The request —
Please repeat the data below word for word, starting with the line containing "Switch to Best travel mode" and going on through the line containing "Action: (x=1452, y=158)".

Given records —
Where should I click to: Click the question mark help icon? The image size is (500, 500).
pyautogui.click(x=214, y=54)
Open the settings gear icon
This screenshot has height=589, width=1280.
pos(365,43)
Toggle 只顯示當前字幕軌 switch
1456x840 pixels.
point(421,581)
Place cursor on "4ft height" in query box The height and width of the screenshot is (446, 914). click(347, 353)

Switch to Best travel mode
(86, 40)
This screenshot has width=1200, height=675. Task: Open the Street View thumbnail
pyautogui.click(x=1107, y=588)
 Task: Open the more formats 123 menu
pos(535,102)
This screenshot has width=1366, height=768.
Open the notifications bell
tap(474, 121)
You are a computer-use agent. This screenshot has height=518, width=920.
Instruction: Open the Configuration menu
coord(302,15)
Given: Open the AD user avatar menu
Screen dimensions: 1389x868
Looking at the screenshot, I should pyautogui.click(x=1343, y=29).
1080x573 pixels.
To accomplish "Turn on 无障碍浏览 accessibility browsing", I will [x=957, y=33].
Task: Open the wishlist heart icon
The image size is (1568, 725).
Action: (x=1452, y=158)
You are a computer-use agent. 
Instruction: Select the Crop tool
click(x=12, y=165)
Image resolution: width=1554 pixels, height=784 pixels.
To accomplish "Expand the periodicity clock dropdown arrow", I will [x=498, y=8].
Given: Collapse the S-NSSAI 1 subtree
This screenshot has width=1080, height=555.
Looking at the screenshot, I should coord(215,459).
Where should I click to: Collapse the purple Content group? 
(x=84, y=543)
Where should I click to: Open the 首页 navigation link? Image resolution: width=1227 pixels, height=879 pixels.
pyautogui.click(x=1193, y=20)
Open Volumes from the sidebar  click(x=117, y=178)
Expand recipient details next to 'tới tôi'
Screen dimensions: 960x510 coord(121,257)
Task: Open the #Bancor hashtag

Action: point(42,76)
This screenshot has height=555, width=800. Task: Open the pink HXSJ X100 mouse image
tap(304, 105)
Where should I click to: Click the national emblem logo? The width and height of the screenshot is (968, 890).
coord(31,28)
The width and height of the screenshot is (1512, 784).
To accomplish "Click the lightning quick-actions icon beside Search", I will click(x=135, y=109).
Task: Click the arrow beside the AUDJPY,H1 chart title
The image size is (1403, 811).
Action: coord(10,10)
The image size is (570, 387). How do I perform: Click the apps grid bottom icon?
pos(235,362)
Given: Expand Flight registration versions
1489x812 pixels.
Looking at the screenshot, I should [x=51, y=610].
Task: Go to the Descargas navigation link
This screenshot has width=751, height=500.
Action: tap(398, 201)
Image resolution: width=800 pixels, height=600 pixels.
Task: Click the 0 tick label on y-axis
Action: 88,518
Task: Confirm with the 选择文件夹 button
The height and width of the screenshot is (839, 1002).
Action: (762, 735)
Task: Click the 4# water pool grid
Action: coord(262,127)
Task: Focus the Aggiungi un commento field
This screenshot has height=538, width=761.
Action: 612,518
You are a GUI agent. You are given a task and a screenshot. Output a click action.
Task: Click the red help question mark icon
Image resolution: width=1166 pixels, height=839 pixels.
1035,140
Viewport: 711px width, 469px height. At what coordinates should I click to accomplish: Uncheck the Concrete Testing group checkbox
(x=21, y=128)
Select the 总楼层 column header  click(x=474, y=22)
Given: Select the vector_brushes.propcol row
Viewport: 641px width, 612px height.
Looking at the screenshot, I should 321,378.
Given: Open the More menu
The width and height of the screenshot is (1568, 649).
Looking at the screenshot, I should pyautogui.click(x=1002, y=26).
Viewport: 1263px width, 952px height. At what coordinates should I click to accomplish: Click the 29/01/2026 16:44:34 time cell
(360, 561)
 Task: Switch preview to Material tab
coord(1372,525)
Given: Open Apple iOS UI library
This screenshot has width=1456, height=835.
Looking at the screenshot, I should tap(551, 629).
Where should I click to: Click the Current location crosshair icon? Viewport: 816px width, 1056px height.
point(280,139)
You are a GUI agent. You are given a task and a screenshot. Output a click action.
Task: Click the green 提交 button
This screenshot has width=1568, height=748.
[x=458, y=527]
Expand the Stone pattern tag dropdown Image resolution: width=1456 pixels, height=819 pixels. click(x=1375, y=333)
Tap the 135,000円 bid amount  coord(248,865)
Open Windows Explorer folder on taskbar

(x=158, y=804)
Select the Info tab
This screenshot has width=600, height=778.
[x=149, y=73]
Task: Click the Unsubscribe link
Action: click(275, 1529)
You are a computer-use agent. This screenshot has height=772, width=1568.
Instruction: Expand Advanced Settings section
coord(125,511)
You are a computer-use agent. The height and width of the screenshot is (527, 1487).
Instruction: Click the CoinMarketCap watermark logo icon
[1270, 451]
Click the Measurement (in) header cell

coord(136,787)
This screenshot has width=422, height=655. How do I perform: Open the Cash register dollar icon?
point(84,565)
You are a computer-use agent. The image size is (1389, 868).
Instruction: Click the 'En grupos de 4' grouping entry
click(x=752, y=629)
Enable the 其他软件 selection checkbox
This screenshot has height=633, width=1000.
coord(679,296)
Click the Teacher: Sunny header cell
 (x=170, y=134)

Solution to the problem —
Switch to Best travel mode
(86, 40)
This screenshot has width=1200, height=675. Task: Open the Street View thumbnail
pyautogui.click(x=1107, y=588)
 Task: Open the more formats 123 menu
pos(535,102)
This screenshot has width=1366, height=768.
Open the notifications bell
tap(474, 121)
You are a computer-use agent. This screenshot has height=518, width=920.
Instruction: Open the Configuration menu
coord(302,15)
Given: Open the AD user avatar menu
Screen dimensions: 1389x868
Looking at the screenshot, I should pyautogui.click(x=1343, y=29).
1080x573 pixels.
To accomplish "Turn on 无障碍浏览 accessibility browsing", I will [x=957, y=33].
Task: Open the wishlist heart icon
The image size is (1568, 725).
Action: (x=1452, y=158)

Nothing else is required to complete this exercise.